Section 37648 Of Chapter 3. Bonds And Notes From California Health And Safety Code >> Division 24. >> Part 10. >> Chapter 3.
37648
. (a) The local agency may provide for the issuance of the
bonds of the local agency for the purpose of refunding any bonds of
the local agency then outstanding, including the payment of any
redemption premiums thereof and any interest accrued or to accrue to
the earliest or subsequent date of redemption, purchase, or maturity
of such bonds, and, if deemed advisable by the local agency, for the
additional purpose of paying all or any part of the cost of
additional historical rehabilitation.
(b) The proceeds of bonds issued for the purpose of refunding any
outstanding bonds may, in the discretion of the local agency, be
applied to the purchase or retirement at maturity or redemption of
such outstanding bonds, either at their earliest or any subsequent
redemption date or upon the purchase or retirement at the maturity
thereof and may, pending such application, be placed in escrow, to be
applied to such purchase or retirement at maturity or redemption on
such date as may be determined by the local agency.
(c) Pending use for purchase, retirement at maturity, or
redemption of outstanding bonds, any proceeds held in escrow pursuant
to subdivision (b) may be invested and reinvested as provided in the
resolution authorizing the issuance of the bonds. Any interest or
other increment earned or realized on any such investment may also be
applied to the payment of the outstanding bonds to be refunded.
After the terms of the escrow have been fully satisfied and carried
out, any balance of such proceeds and any interest or increment
earned or realized from the investment thereof may be returned to the
local agency to be used by it for any lawful purpose.

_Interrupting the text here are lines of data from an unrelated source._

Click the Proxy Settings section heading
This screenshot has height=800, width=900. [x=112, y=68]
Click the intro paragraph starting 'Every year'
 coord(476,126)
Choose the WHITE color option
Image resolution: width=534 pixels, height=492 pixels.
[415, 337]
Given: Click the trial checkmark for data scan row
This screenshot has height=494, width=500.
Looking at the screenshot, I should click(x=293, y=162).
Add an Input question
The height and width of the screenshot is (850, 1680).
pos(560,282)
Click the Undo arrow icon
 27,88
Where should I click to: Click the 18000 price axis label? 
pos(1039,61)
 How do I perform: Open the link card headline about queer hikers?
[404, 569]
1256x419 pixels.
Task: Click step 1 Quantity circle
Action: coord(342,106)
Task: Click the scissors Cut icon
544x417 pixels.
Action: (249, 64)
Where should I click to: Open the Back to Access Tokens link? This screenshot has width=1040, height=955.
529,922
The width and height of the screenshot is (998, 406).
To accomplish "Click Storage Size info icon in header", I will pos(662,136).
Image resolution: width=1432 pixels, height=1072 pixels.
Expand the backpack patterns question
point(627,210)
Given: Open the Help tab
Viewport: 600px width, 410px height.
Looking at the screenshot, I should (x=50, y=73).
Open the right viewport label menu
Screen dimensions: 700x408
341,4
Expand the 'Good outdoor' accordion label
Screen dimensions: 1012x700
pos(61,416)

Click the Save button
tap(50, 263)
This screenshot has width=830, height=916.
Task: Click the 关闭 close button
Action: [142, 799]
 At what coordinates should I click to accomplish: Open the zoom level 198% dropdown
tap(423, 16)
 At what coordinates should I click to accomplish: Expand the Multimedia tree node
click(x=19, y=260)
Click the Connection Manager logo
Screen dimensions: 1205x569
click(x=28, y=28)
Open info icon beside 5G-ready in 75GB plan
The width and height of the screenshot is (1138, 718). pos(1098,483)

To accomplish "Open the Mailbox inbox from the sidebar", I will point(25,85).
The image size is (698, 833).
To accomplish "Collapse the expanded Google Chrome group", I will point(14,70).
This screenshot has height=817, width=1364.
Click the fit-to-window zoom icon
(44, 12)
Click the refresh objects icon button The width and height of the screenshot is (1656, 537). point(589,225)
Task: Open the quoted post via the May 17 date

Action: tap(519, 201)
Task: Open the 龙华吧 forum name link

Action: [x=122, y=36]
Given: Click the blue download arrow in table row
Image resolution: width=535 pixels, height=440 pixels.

(d) That portion of the proceeds of any such bonds designated for
the purpose of paying all or any part of the cost of additional
historical rehabilitation pursuant to subdivision (a) may be invested
and reinvested in obligations of, or guaranteed by, the United
States of America or in certificates of deposit or time deposits
secured by obligations of, or guaranteed by, the United States of
America, maturing not later than the time or times when such proceeds
will be needed for the purpose of paying all or any part of such
cost.
(e) All bonds issued pursuant to this section shall be subject to
the provisions of this part in the same manner and to the same extent
as other bonds issued pursuant to this part.